Abstract

Margery Chittenden Leonard’s 1982 interview reflects her tireless passion for the Equal Rights Amendment. While she discusses her classes at Brown and her dormitories, the majority of her oral history is dedicated to discussing the fierce discrimination women faced because of their gender, and the necessity of the Equal Rights Amendment as the only way to reverse all of the gender discrimination encoded in the law.

A legal scholar, Leonard speaks of the discrimination she faced in law school that galvanized her to feminism, including her professor urging her to drop out and forcing her to recite rape and seduction cases in front of her male classmates while they jeered at her. When she graduated law school, the only position in the legal realm available to her was that of secretary, where, after receiving an A.B. from Brown University, and a J.D. from Boston University, she was in the same category as women with a high school education. Leonard remembers the discrimination that she faced after she began to lobby Congress for the ERA, including getting kicked out of political offices, her church, and social circles, as well as compromising her position at John Hancock.

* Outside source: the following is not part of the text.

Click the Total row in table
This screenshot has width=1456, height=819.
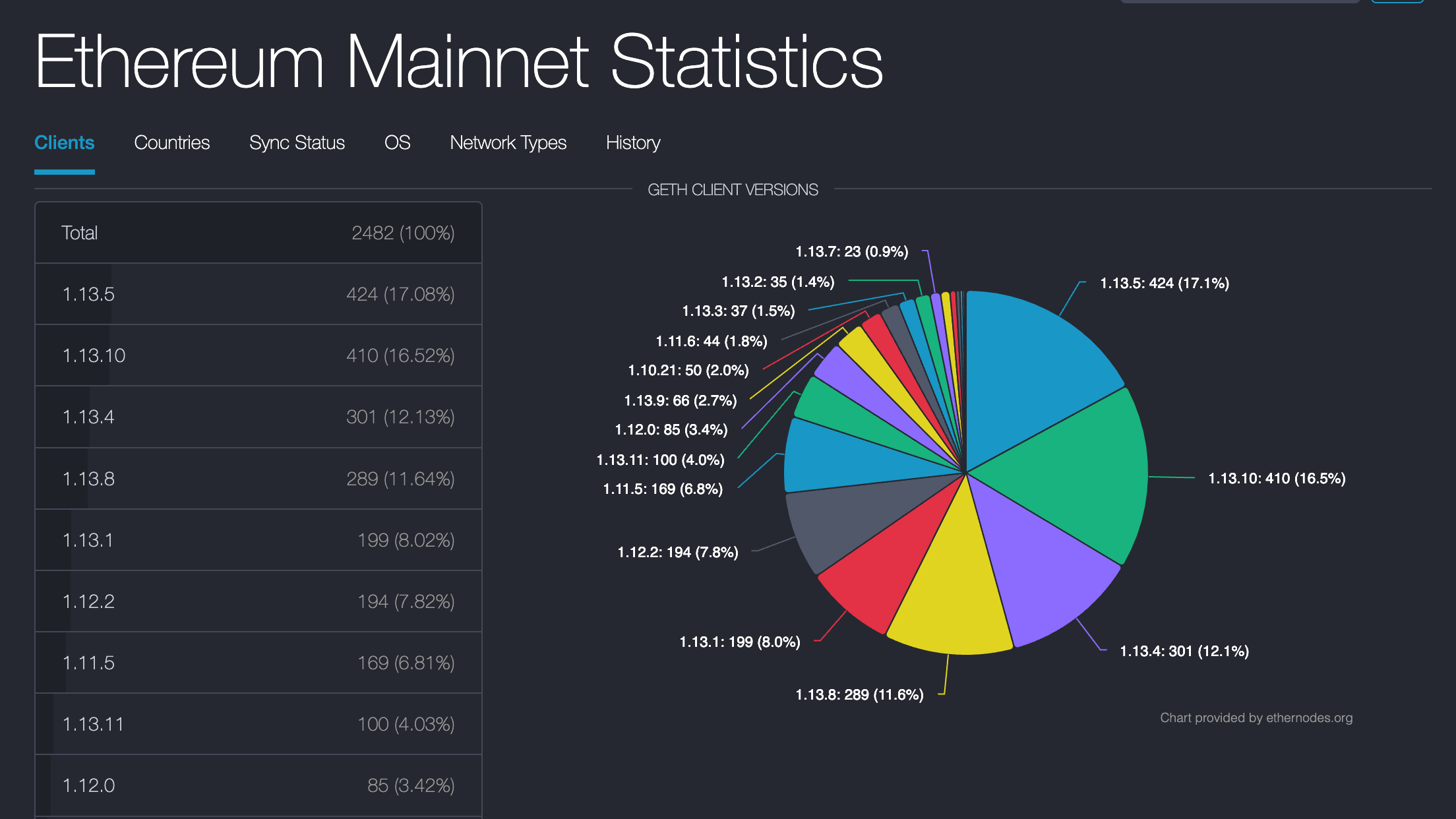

Leonard reflects on meeting, and then working for, Alice Paul, and her time as a representative of the International Federation of Women Lawyers. She argues that the ERA is the only way to overrule all of the Supreme Court decisions that discriminate against women and the only way to achieve any permanence or clout, considering it a matter of simple justice.

Part 1

Transcript

Recorded on April 3, 1982 in Brighton, MA
Interviewed by Julie Corman

Suggested Chicago style citation: Leonard, Margery Chittenden. Interview. By Julie Corman. Pembroke Center Oral History Project, Brown University. April 3, 1982.

Biography

Margery Chittenden Leonard was born in Agawam, Massachusetts, in 1907. Her father was a town official and her mother was a homemaker. She first attended Springfield Junior College and then Pembroke College at Brown University, where she earned an A.B. in history in 1929. She went on to attend law school at Boston University, where she describes being the only woman in a class of over 100 men. Despite intense gender barriers, Leonard graduated with a J.D. from Boston University. Unable to get a job in law upon her graduation besides a position as secretary, she found employment at the John Hancock Mutual Life Insurance Company. The acute discrimination Leonard faced during law school made her a feminist, and she spent her career advocating for the Equal Rights Amendment, even working under Alice Paul. She also represented the International Federation of Women Lawyers as an official observer of the United Nations session on the Commission on the Status of Women, always maintaining an ardent dedication to the cause of full gender equality under the law. Leonard died in 2001.